Which lines run from the line with "You are a computer-use" to the end of the entries? Write out exactly those, leaving out the pictures.

(Stored data entries)
Content starts
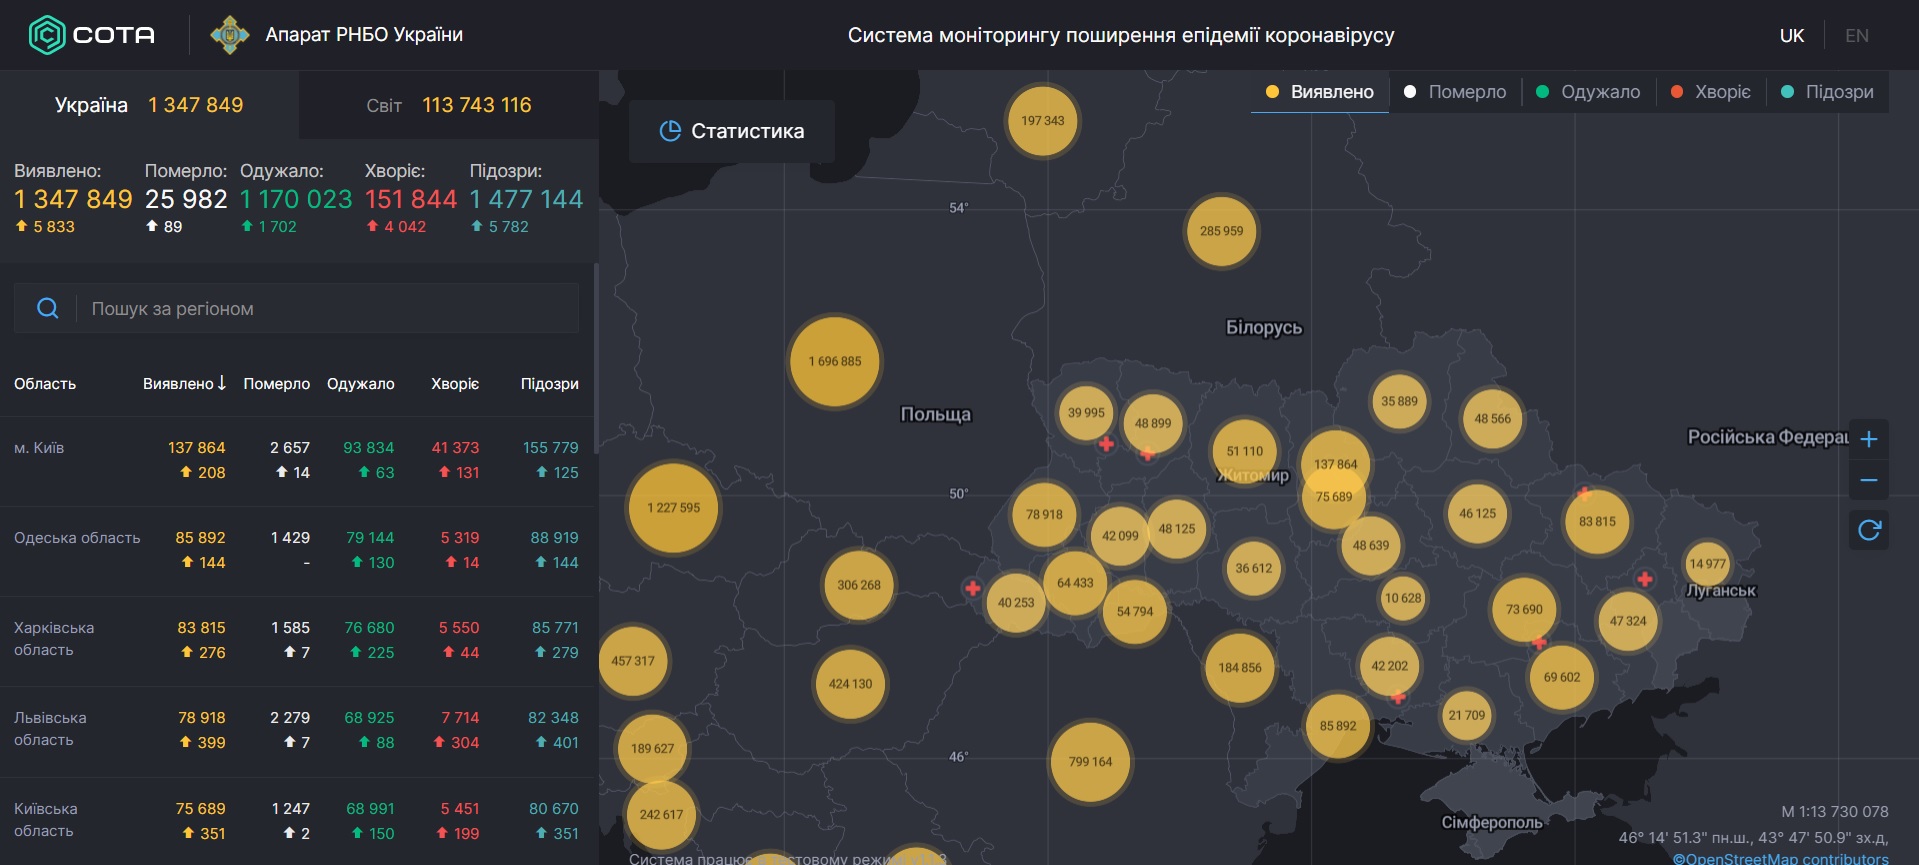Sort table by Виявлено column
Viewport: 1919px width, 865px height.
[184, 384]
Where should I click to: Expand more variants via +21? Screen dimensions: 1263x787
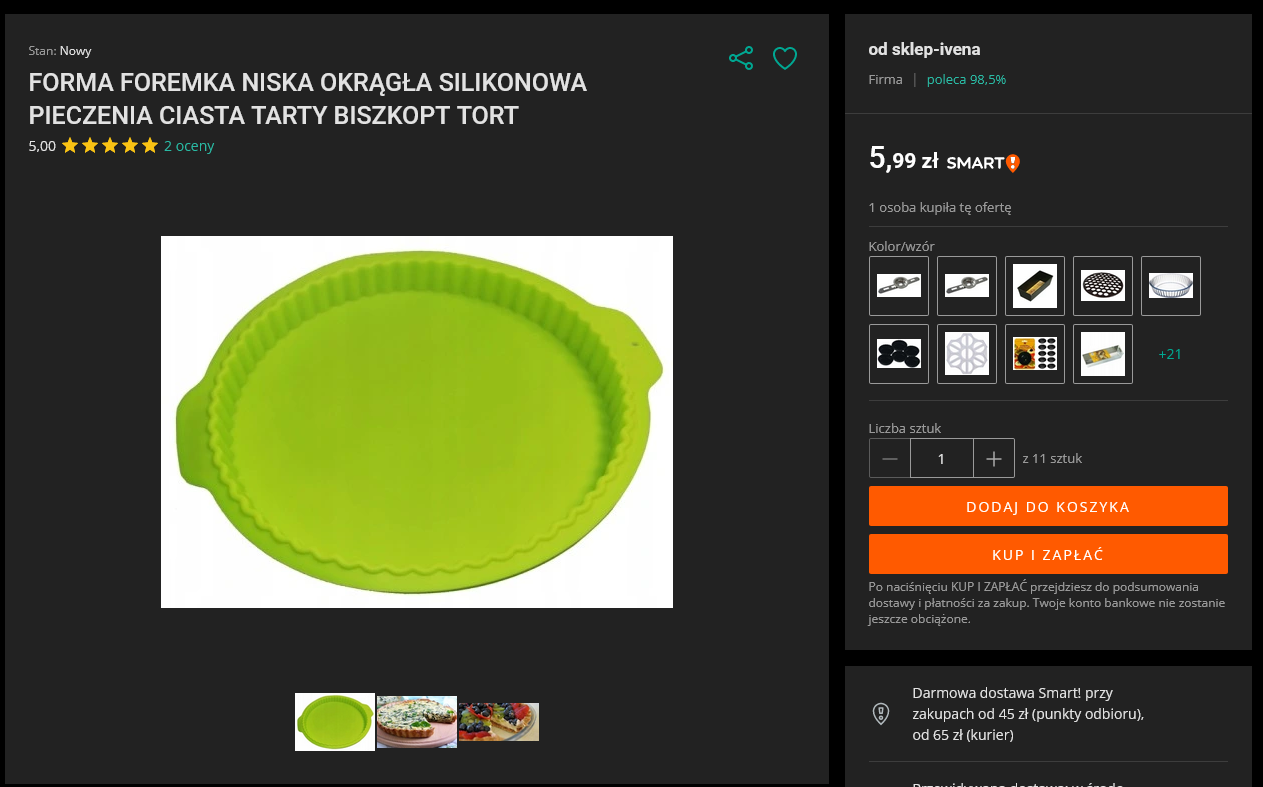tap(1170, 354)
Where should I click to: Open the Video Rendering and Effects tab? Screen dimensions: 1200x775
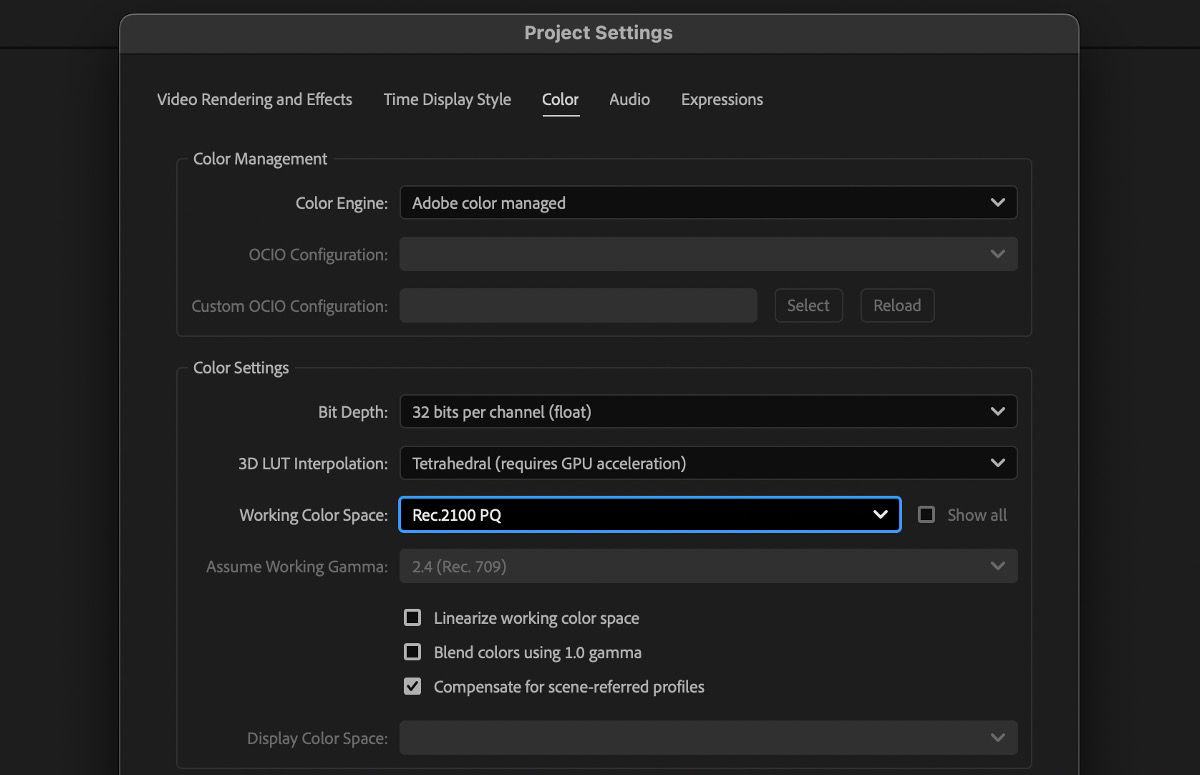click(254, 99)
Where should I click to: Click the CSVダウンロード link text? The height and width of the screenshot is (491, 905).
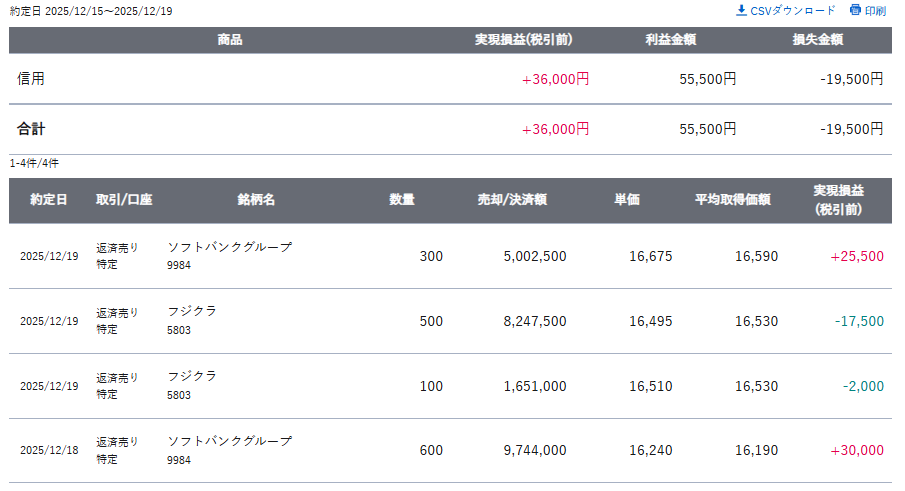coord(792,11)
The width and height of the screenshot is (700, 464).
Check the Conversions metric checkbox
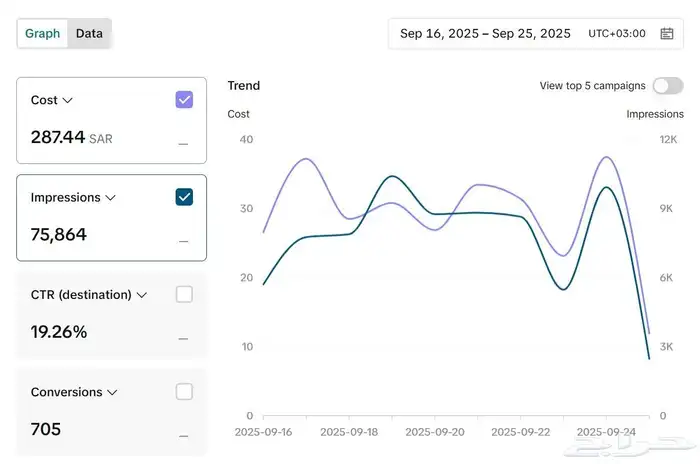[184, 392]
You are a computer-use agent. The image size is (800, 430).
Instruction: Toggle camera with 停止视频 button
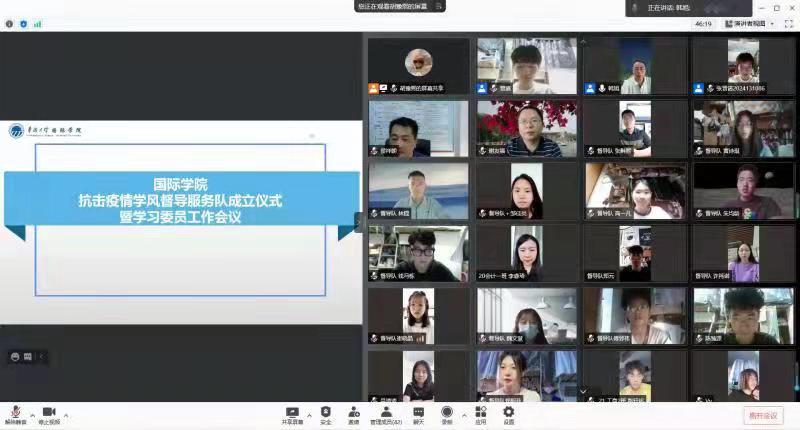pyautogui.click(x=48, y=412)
Content ends
● Solution:
You are a computer-use agent. The image size is (800, 430).
Instruction: Toggle camera with 停止视频 button
pyautogui.click(x=48, y=412)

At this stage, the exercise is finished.